Oração

Livrai-nos da cadeira de rodas, da fralda geriátrica, da boca sem rumo em busca das palavras antes tão banais
01/07/2011

Senhor, livrai-nos da morte. Se impossível, livrai-nos, Senhor, das garras do câncer e de sua pá afiada a nos esculpir as vísceras pestilentas. Livrai-nos, Senhor, dos tentáculos das chagas, das pústulas que não pedimos, não imploramos pela escultura improvisada no pâncreas, no fígado, no pulmão, na garganta, nas partes desconhecidas destes que aqui estamos pela Vossa mão. Livrai-nos, Senhor, do estrago vulcânico que nos leva ao Teu encontro ou ao do Teu adversário nas labaredas eternas. Livrai-nos, por clemência deste exército de flagelados, do câncer e de seus médicos, doutores da cura, enlouquecidos na tentativa de evitar a derrota do corpo, a falência das engrenagens. Quase sempre, Senhor, não conseguem deter a erosão nas encostas da nossa frágil carne. E, de repente, a cratera em nós leva-nos a outro território. Olhai por nós, Senhor. Por estes filhos do carbono e do amoníaco.

Livrai-nos, Senhor, dos corredores atulhados, das macas improvisadas, das madrugadas agônicas, monstro de escuridão e rutilância, das sondas a nos arrancar os resquícios de dignidade. Livrai-nos, Senhor, das mãos incompetentes que nos espetam em partes indesejadas. Orai pelos estafetas de médico tagarelas que nada sabem que sofremos desde a epigênesis da infância. Seja no célebre Albert Einstein, seja no muquifo ao lado da rodovia. Olhai por nós, Senhor, quando abandonados ao relento após a radioterapia, sob a influência má dos signos do zodíaco, com a pele em chamas, coberta de vermes a se refestelarem na ausência da Tua intercessão. Mesmo profundissimamente hipocondríaco, este ambiente me causa repugnância. Sobe-me à boca uma ânsia análoga à ânsia que se escapa da boca de um cardíaco. Senhor, quem são todos estes seres de branco que gravitam ao nosso redor? Anjos ou fantasmas à nossa espera?

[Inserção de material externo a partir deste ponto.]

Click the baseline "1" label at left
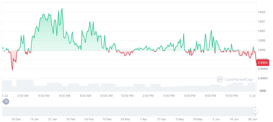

Olhai por nós, Senhor, quando o derrame nos alcançar e nos paralisar apenas parte dos movimentos deste corpo — depósito provisório da alma, que em breve será Tua. Livrai-nos, Senhor, do derrame parcial: leva-nos de uma vez ao Teu encontro. Livrai-nos da cadeira de rodas, da fralda geriátrica, da boca sem rumo em busca das palavras antes tão banais. Livrai-nos ainda do infarto, do afogamento no barco precário, das chamas terrenas, das balas perdidas, dos carros embriagados. Livrai-nos, Senhor, de todos os males. Não tenha pressa, Senhor. Leve-nos na paciência da velhice (sem esclerose múltipla). Mas leve-nos de uma vez só, sem paradas, numa viagem rápida e derradeira. Caso contrário, Senhor, deixe-nos por aqui a zanzar feito zumbis na escuridão eterna.

Já o verme — este operário das ruínas —, que o sangue podre das carnificinas come, e à vida em geral declara guerra, anda a espreitar meus olhos para roê-los, e há de deixar-me apenas os cabelos, na frialdade inorgânica da terra! No silêncio, o verme se multiplicará e escavará os dutos pela nossa imobilidade. Limpará o esqueleto de qualquer impureza. E nos restará um sorriso escancarado. A alguns faltarão dentes. Olhai por nós, Senhor, na solidão perpétua do corpo, no descanso eterno de todas as nossas inquietações. Não nos abandone no exíguo espaço entre as flores que logo murcharão. Arraste-nos com a fúria da benevolência para o Teu lado. Guardai, Senhor, um espaço para todos nós.

Olhai por nós, Senhor, na noite escura que se aproxima. Amém.

NOTA: Os versos do soneto Psicologia de um vencido, de Augusto dos Anjos, foram integralmente utilizados nesta crônica, publicada originalmente no www.vidabreve.com.br.

Rogério Pereira

Nasceu em Galvão (SC), em 1973. Em 2000, fundou o jornal de literatura Rascunho. É criador e coordenador do projeto Paiol Literário. De janeiro de 2011 a abril de 2019, foi diretor da Biblioteca Pública do Paraná. Tem contos publicados no Brasil, na Alemanha, na França e na Finlândia. É autor dos romances Antes do silêncio (2023) e Na escuridão, amanhã (2013, 2ª edição em 2023) — finalista do Prêmio São Paulo de Literatura, menção honrosa no prêmio Casa de las Américas (Cuba) e traduzido na Colômbia (Babel Libros) — e da coletânea de narrativas breves Toda cicatriz desaparece (2022), organizada por Luiz Ruffato.